Data:
......

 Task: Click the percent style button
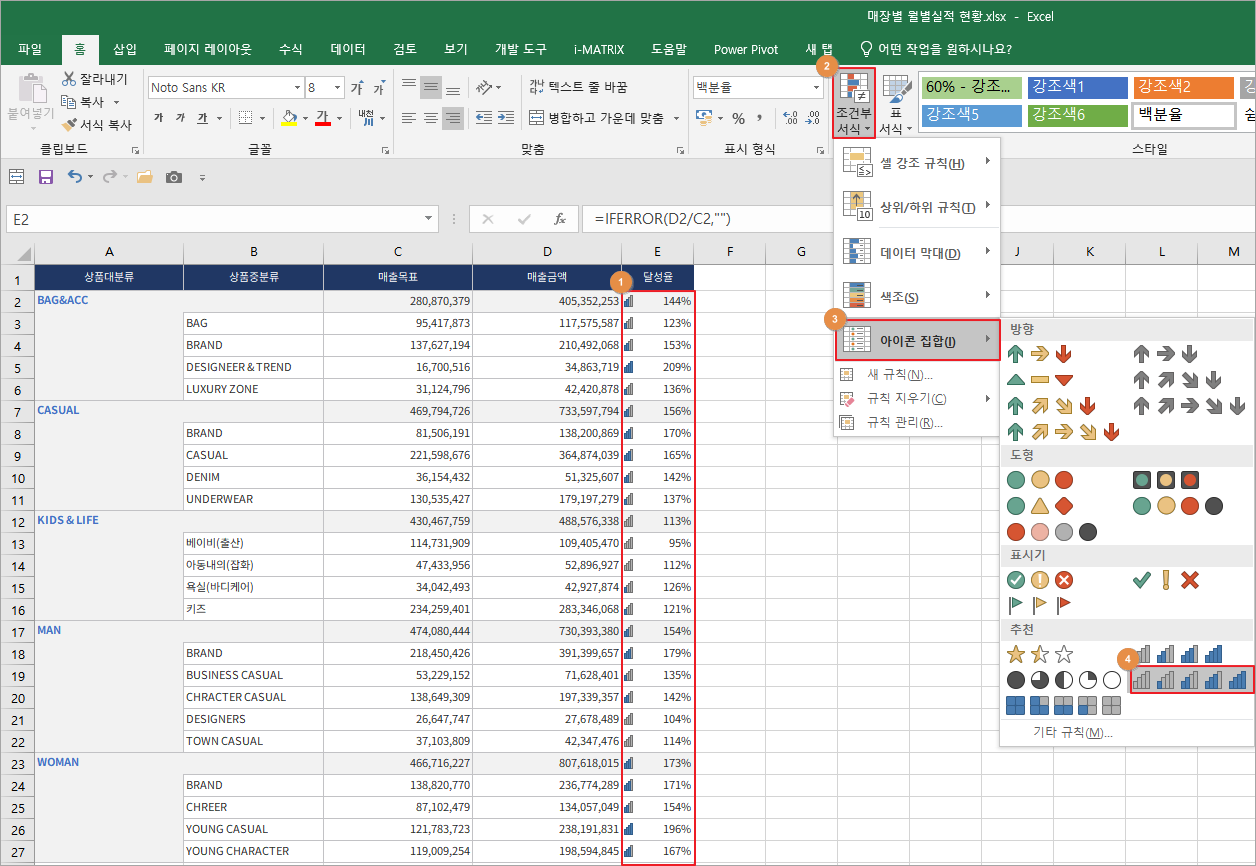[738, 118]
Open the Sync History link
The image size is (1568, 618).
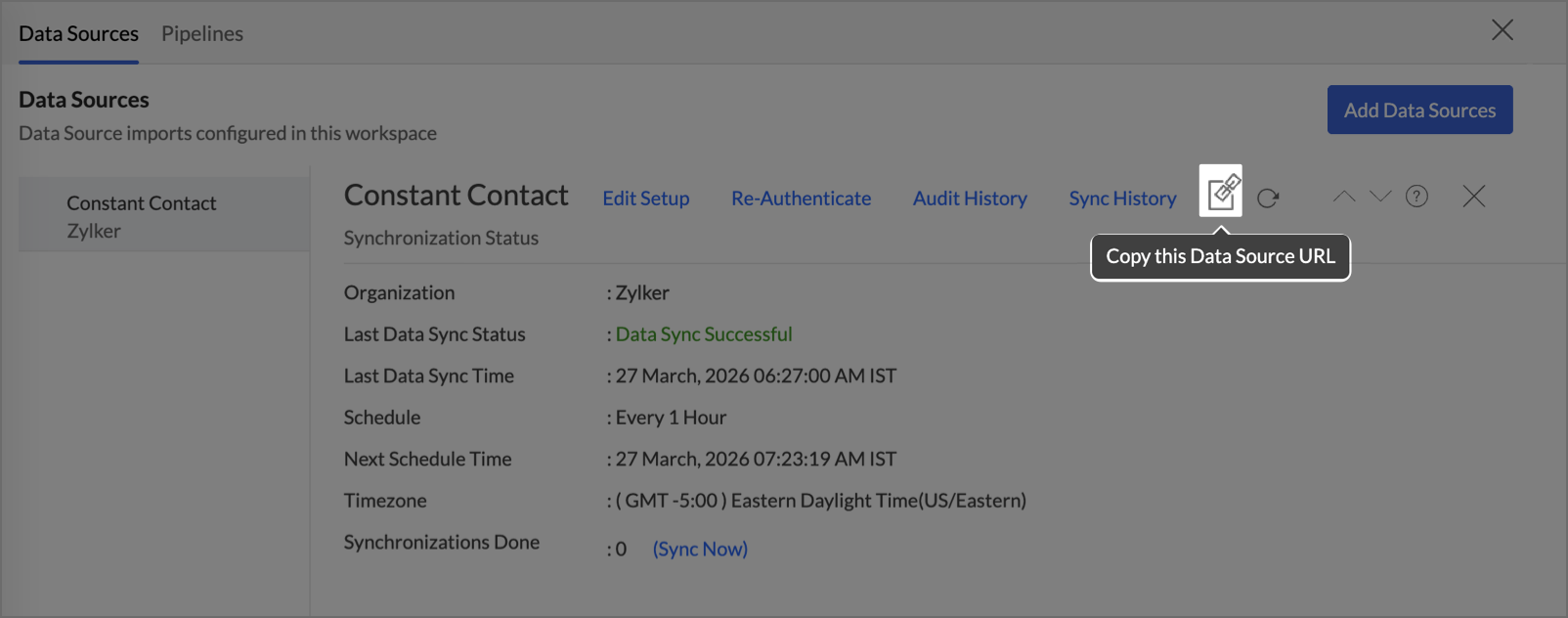pos(1122,199)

......

Task prompt:
From the first line to the last, repeat the records exactly, leaving out the pictures.

Result of this task:
 Task: Click the percent style button
[738, 118]
Open the Sync History link
The image size is (1568, 618).
pos(1122,199)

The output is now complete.